Solution 3 - Amazon Web-Services
I have tried cloning two buckets using the AWS web console, the s3cmd
and the AWS CLI. Although these methods works most of the time, they are painfully slow.
Then I found s3s3mirror
: a specialized tool for syncing two S3 buckets. It's multi-threaded and a lot faster than the other approaches I have tried. I quickly moved Giga-bytes of data from one AWS region to another.
Check it out at https://github.com/cobbzilla/s3s3mirror, or download a Docker container from https://registry.hub.docker.com/u/pmoust/s3s3mirror/
Solution 4 - Amazon Web-Services
For adhoc solution use aws cli
to sync between buckets:
aws s3 sync
speed depends on:
- latency for an API call to S3 endpoint
- amount of API calls made in concurrent
To increase sync speed:
- run
aws s3 sync
from an AWS instance (c3.large on FreeBSD is OK ;-) ) - update ~/.aws/config with:
--max_concurrent_requests = 128
--max_queue_size = 8096
with following config and instance type I was able to sync bucket (309GB, 72K files, us-east-1) within 474 seconds.
For more generic solution consider - AWS DataPipeLine or S3 cross-region replication.
Solution 5 - Amazon Web-Services
As this is about Google's first hit on this subject, adding extra information.
'Cyno' made a newer version of s3cmd-modification, which now supports parallel bucket-to-bucket syncing. Exactly what I was waiting for as well.
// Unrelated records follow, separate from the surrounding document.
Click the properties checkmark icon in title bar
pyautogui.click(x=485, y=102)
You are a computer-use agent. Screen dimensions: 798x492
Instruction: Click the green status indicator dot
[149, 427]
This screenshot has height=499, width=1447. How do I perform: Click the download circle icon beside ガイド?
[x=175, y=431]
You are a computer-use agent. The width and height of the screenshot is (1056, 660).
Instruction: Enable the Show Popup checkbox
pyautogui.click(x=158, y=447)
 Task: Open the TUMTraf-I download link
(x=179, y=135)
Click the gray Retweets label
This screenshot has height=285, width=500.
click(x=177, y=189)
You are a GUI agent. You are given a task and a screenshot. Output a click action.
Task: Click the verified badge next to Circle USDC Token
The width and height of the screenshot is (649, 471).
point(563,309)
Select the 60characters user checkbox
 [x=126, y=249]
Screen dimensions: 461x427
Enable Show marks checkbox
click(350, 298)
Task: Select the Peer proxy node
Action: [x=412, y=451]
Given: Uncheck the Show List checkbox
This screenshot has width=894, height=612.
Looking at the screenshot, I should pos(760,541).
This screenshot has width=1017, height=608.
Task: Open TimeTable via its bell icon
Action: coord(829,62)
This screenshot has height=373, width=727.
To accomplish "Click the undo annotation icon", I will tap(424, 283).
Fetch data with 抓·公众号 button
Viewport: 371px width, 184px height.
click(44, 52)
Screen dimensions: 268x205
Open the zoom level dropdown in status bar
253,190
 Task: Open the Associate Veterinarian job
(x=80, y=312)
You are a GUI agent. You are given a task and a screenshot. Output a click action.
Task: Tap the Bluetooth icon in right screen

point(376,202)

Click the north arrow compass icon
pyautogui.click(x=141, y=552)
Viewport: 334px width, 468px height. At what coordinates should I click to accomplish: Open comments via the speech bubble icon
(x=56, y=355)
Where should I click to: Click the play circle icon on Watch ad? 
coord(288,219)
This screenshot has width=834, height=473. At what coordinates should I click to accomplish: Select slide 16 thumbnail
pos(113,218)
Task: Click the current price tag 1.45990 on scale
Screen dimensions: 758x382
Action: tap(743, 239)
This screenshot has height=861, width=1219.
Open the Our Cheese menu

Pull request is at https://github.com/pcorliss/s3cmd-modification/pull/2, his version at https://github.com/pearltrees/s3cmd-modification
Solution 6 - Amazon Web-Services
I don't know of any other S3 command line tools but if nothing comes up here, it might be easiest to write your own.
Pick whatever language and Amazon SDK/Toolkit you prefer. Then you just need to list/retrieve the source bucket contents and copy each file (In parallel obviously)
Looking at the source for s3cmd-modification (and I admit I know nothing about python), it looks like they have not parallelised the bucket-to-bucket code but perhaps you could use the standard upload/download parallel code as a starting point to do this.
Solution 7 - Amazon Web-Services
a simple aws s3 cp s3://[original-bucket] s3://[backup-bucket] --recursive
works well (assuming you have aws cli setup)
Solution 8 - Amazon Web-Services
Extending deadwards answer, in 2021 copying objects from one bucket to another takes not more than 2 minutes in AWS console for 1.2 GB data.
- Create bucket, enter the bucket name, choose region, copy settings from existing bucket. Create bucket.
- Once bucket created, go to the source bucket to which you want to copy the files from.
- Select all (if needed or else you can choose desired files and folders), Actions > Copy.
- In destination, you need to browse the bucket to which the files and folders to be copied.
- Once click the copy button, all the files and folders are copied within a minute or two.
Solution 9 - Amazon Web-Services
if you have aws console access, use AWS cloudshell
and
use below command
aws s3 sync s3://mybucket s3://backup-mybucket
no need to install AWS CLI
or any tools.
Command taken from the best answer above. Cloudshell will make sure that your command runs smoothly even if you lose connection and faster too since its straight aws-to-aws. no local machine in between.